*Problem description*
Return the records as they stand. No picture is to be included.

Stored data
::::::::::

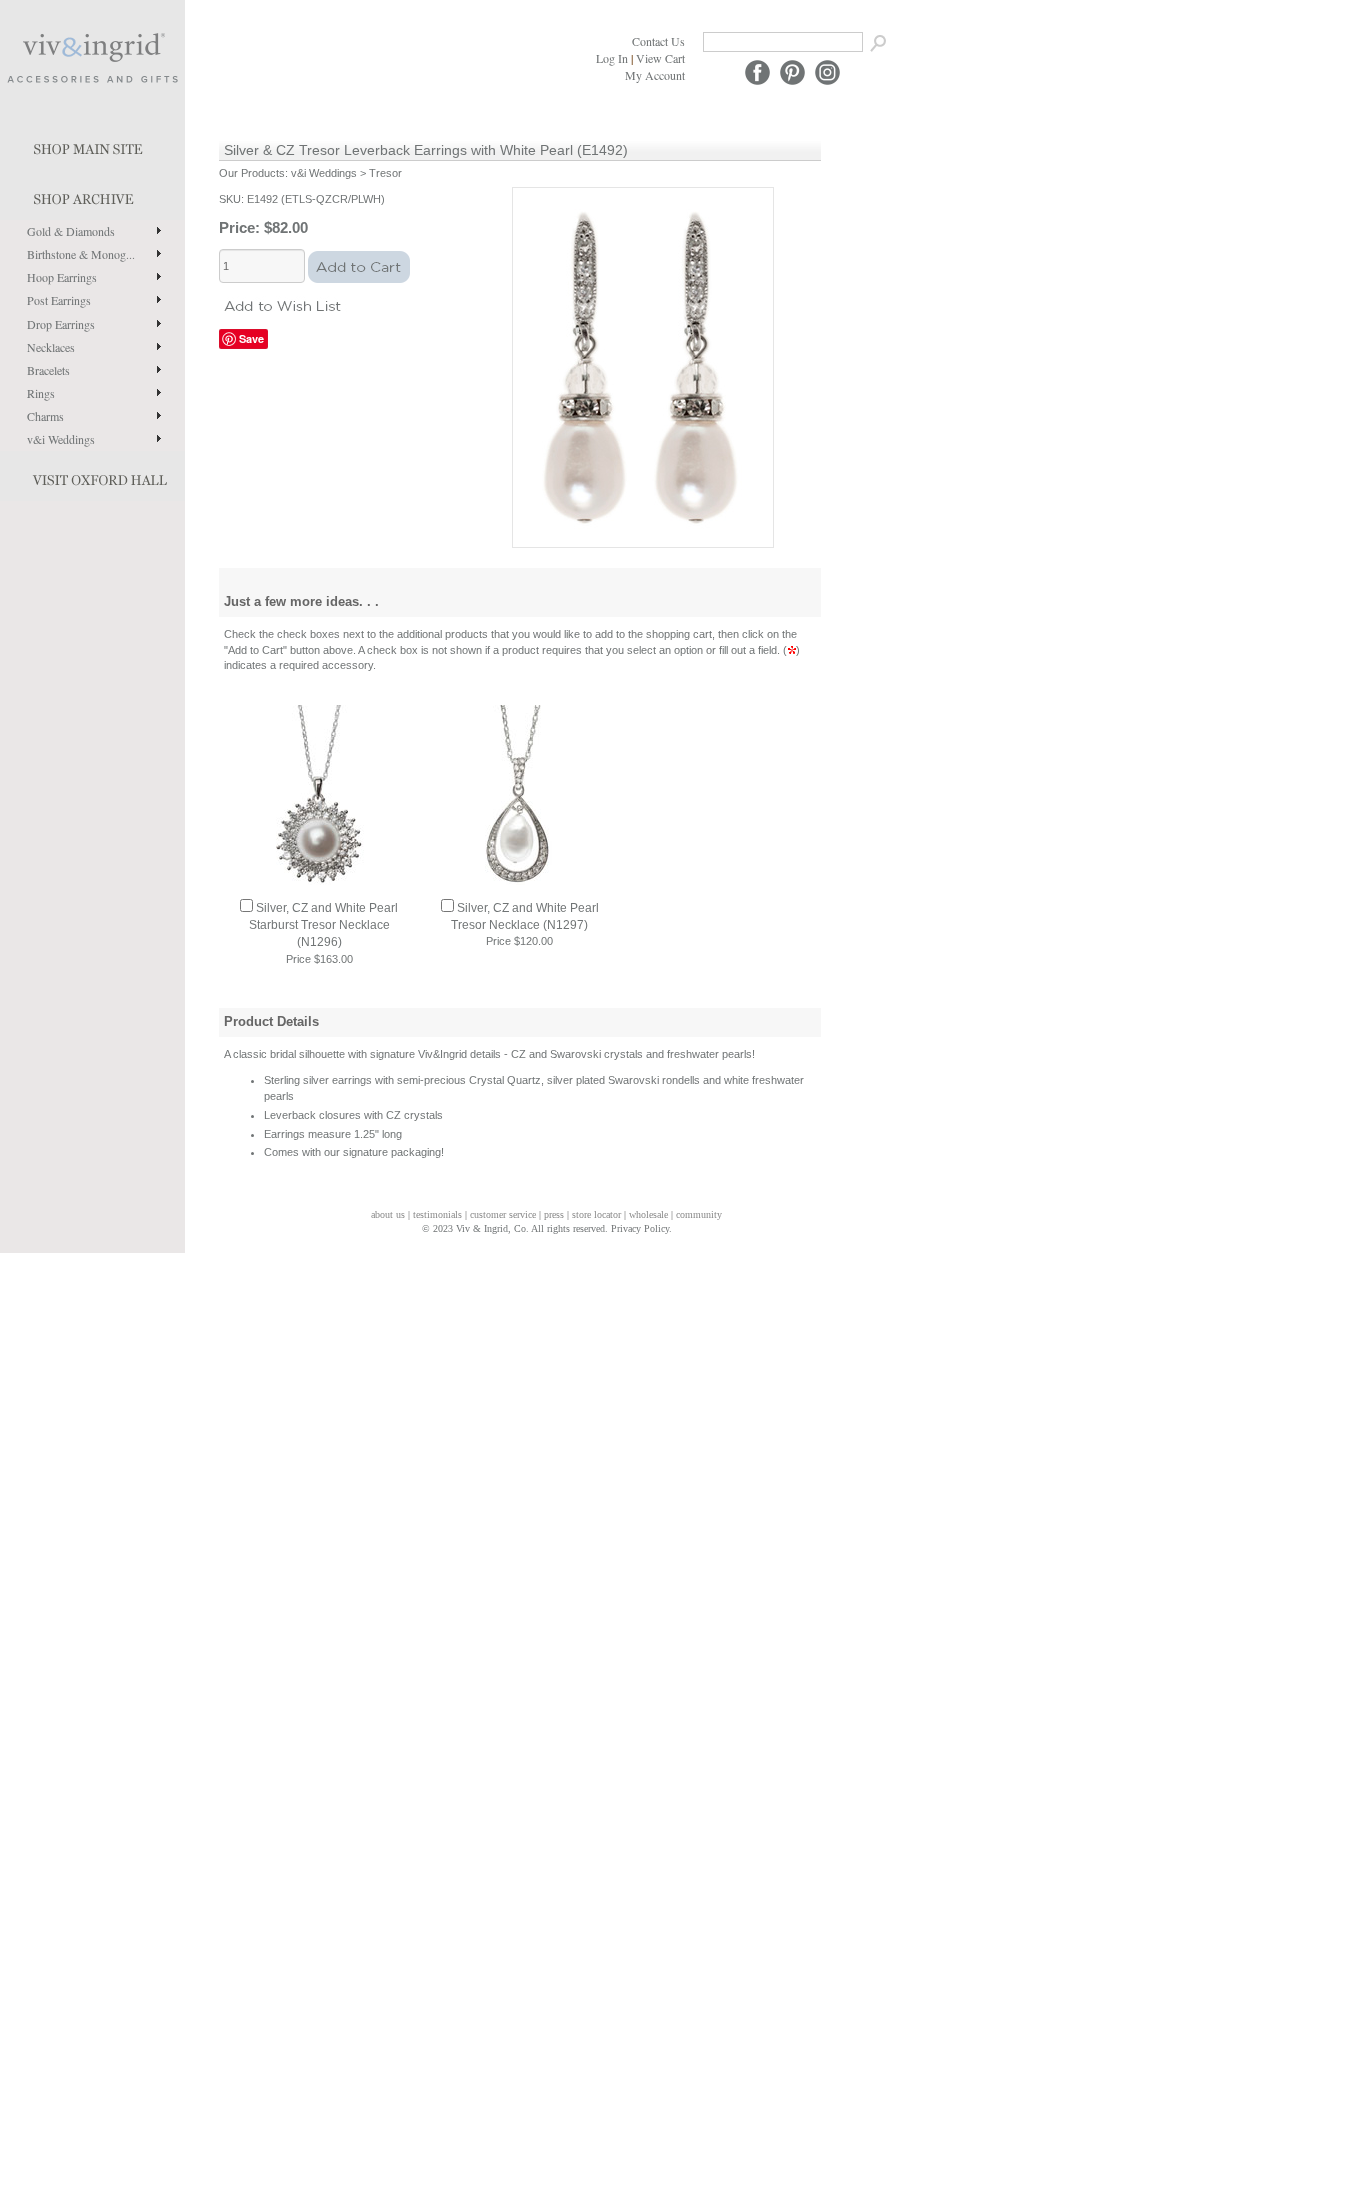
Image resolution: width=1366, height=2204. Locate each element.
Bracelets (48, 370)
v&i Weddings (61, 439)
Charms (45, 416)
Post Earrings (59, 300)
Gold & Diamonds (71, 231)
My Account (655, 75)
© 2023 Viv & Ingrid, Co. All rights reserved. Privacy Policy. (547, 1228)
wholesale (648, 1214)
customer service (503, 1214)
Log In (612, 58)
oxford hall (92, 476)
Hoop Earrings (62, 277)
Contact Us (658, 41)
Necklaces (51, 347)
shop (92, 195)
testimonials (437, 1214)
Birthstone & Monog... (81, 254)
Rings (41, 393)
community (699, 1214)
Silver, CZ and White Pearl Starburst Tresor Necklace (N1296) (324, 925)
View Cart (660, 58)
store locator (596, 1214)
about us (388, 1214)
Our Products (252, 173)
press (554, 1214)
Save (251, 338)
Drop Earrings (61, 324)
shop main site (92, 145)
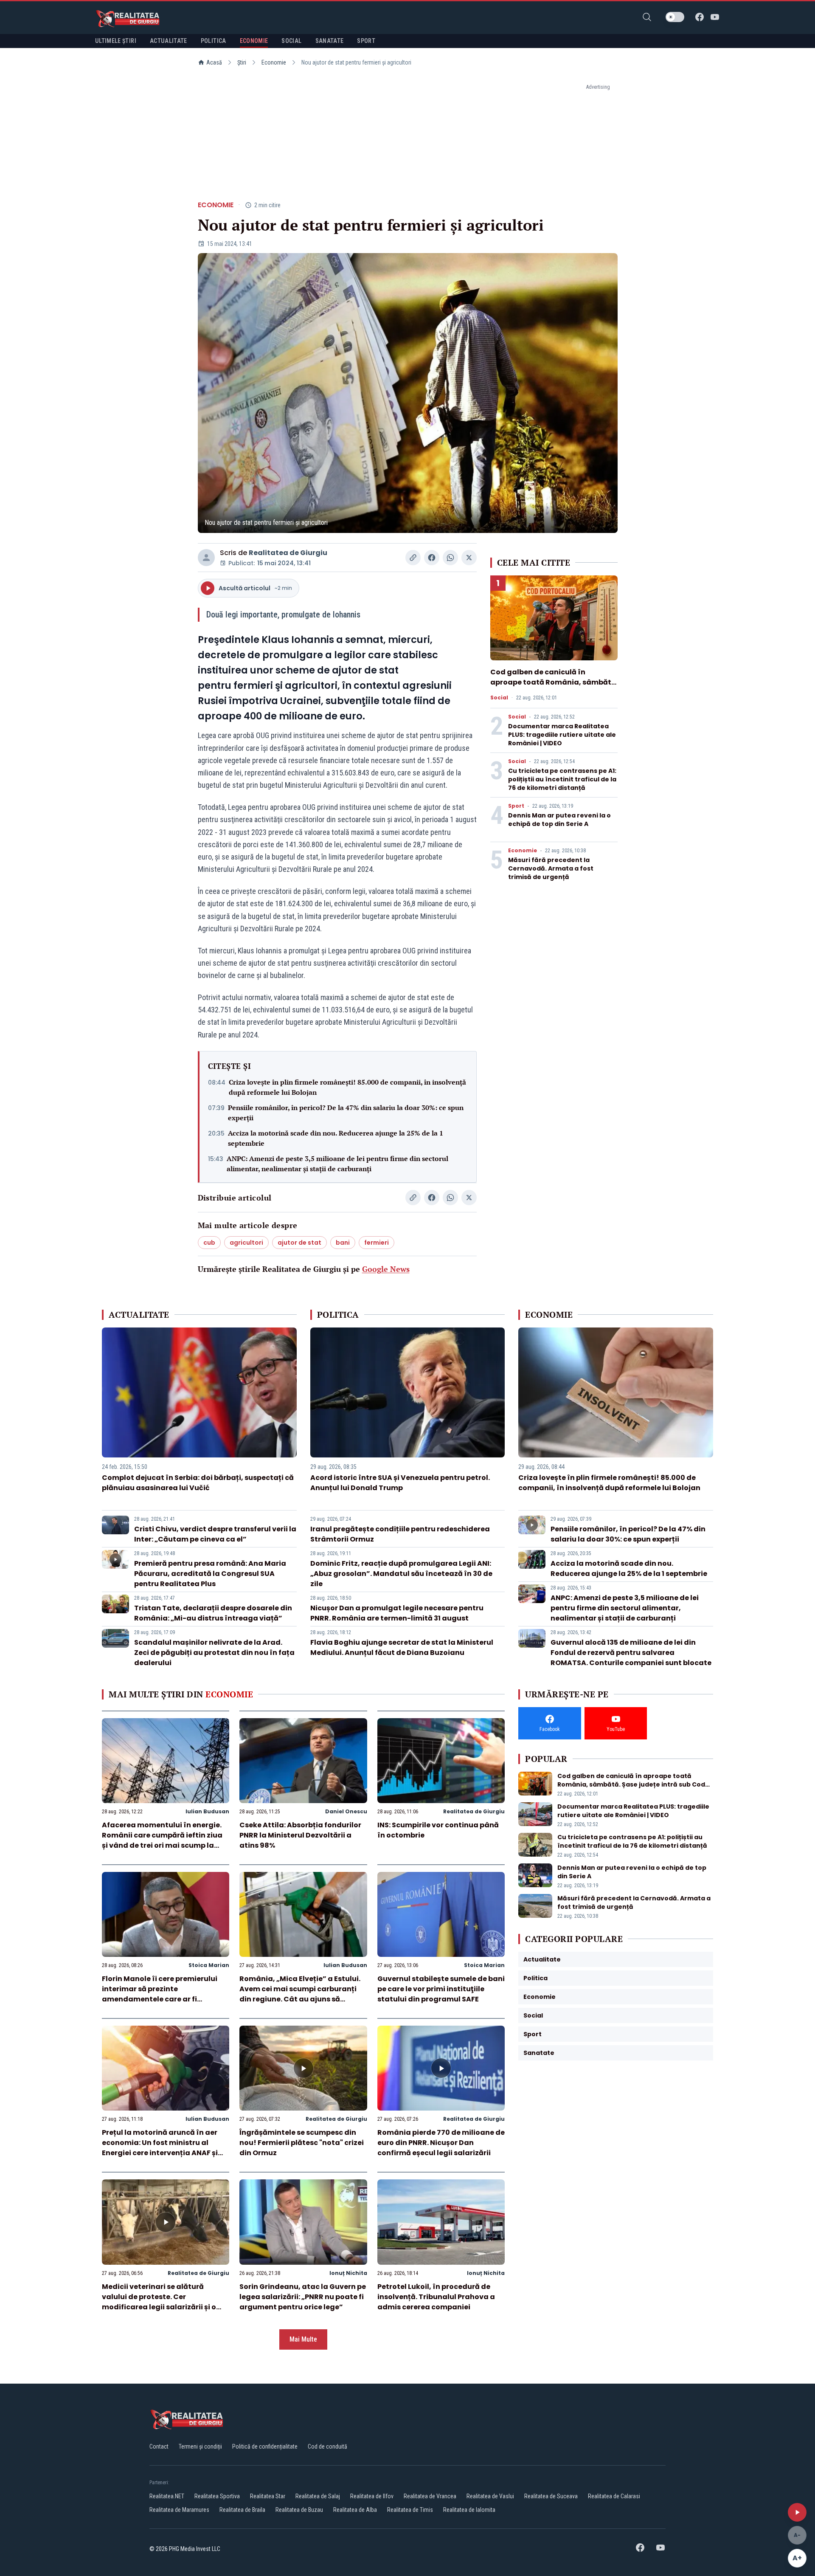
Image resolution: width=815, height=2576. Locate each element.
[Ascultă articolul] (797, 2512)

::::::::::

*Reply to the task*
Image resolution: width=1366, height=2204. Locate each element.
Bracelets (48, 370)
v&i Weddings (61, 439)
Charms (45, 416)
Post Earrings (59, 300)
Gold & Diamonds (71, 231)
My Account (655, 75)
© 2023 Viv & Ingrid, Co. All rights reserved. Privacy Policy. (547, 1228)
wholesale (648, 1214)
customer service (503, 1214)
Log In (612, 58)
oxford hall (92, 476)
Hoop Earrings (62, 277)
Contact Us (658, 41)
Necklaces (51, 347)
shop (92, 195)
testimonials (437, 1214)
Birthstone & Monog... (81, 254)
Rings (41, 393)
community (699, 1214)
Silver, CZ and White Pearl Starburst Tresor Necklace (N1296) (324, 925)
View Cart (660, 58)
store locator (596, 1214)
about us (388, 1214)
Our Products (252, 173)
press (554, 1214)
Save (251, 338)
Drop Earrings (61, 324)
shop main site (92, 145)
Image resolution: width=815, height=2576. Locate each element.
[Ascultă articolul] (797, 2512)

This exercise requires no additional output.